She started: she remembered that she had heard this before and that it was Francisco who had said it. And then she remembered that this man had been one of Francisco’s teachers.
“As you wish, Dr. Akston,” she said. “I won’t attempt to question you about it. But would you permit me to ask you a question on an entirely different subject?”
“Certainly.”
“Dr. Robert Stadler once told me that when you were at the Patrick Henry University, you had three students who were your favorites and his, three brilliant minds from whom you expected a great future. One of them was Francisco d‘Anconia.”
“Yes. Another was Ragnar Danneskjöld.”
“Incidentally—this is not my question—who was the third?”
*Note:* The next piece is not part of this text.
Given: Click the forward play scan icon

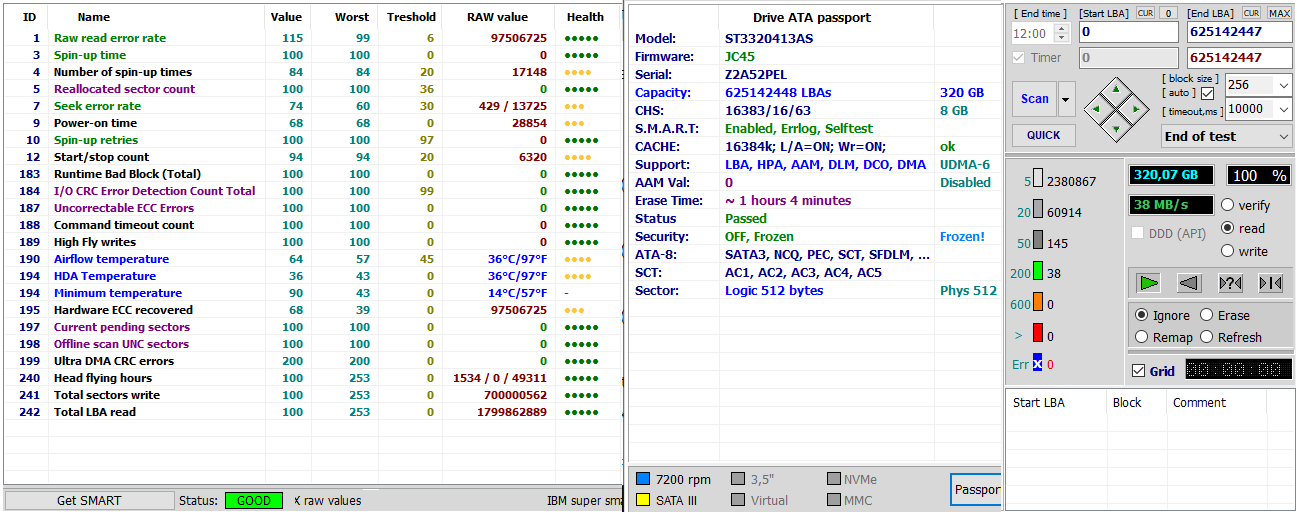Looking at the screenshot, I should point(1149,283).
“His name would mean nothing to you. He is not famous.”
“Dr. Stadler said that you and he were rivals over these three students, because you both regarded them as your sons.”
“Rivals?
He
lost them.”
“Tell me, are you proud of the way these three have turned out?”
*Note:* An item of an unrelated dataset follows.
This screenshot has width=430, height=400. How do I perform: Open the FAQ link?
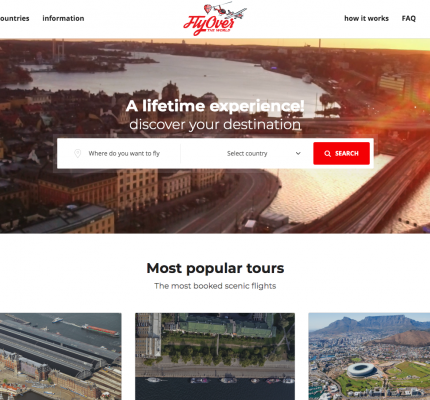409,18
He looked off, into the distance, at the dying fire of the sunset on the farthest rocks; his face had the look of a father who watches his sons bleeding on a battlefield. He answered:
“More proud than I had ever hoped to be.”
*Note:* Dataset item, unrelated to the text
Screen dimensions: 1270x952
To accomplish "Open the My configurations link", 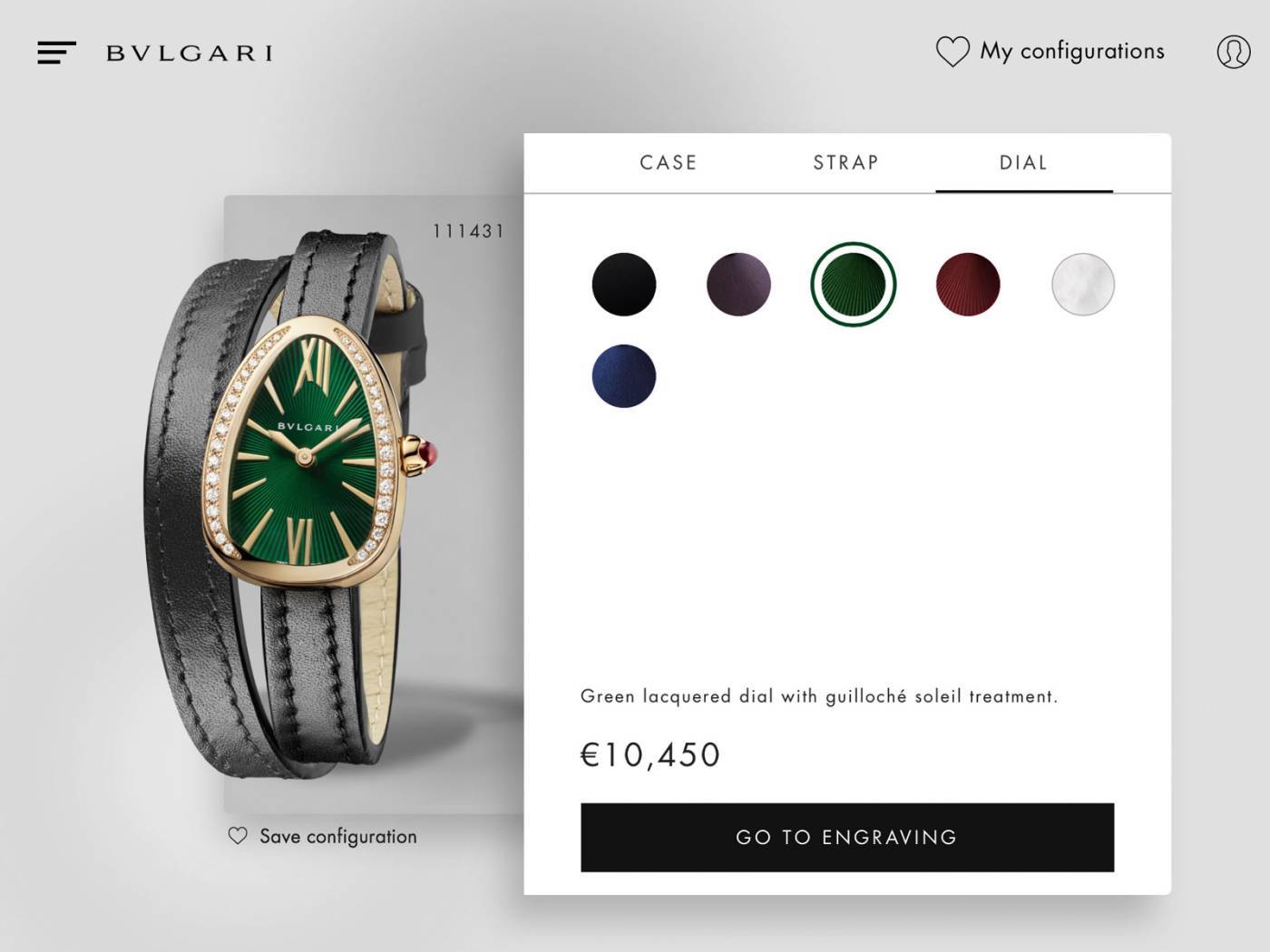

It was almost dark. He turned sharply, took a package of cigarettes from his pocket, pulled out one cigarette, but stopped, remembering her presence, as if he had forgotten it for a moment, and extended the package to her. She took a cigarette and he struck the brief flare of a match, then shook it out, leaving only two small points of fire in the darkness of a glass room and of miles of mountains beyond it.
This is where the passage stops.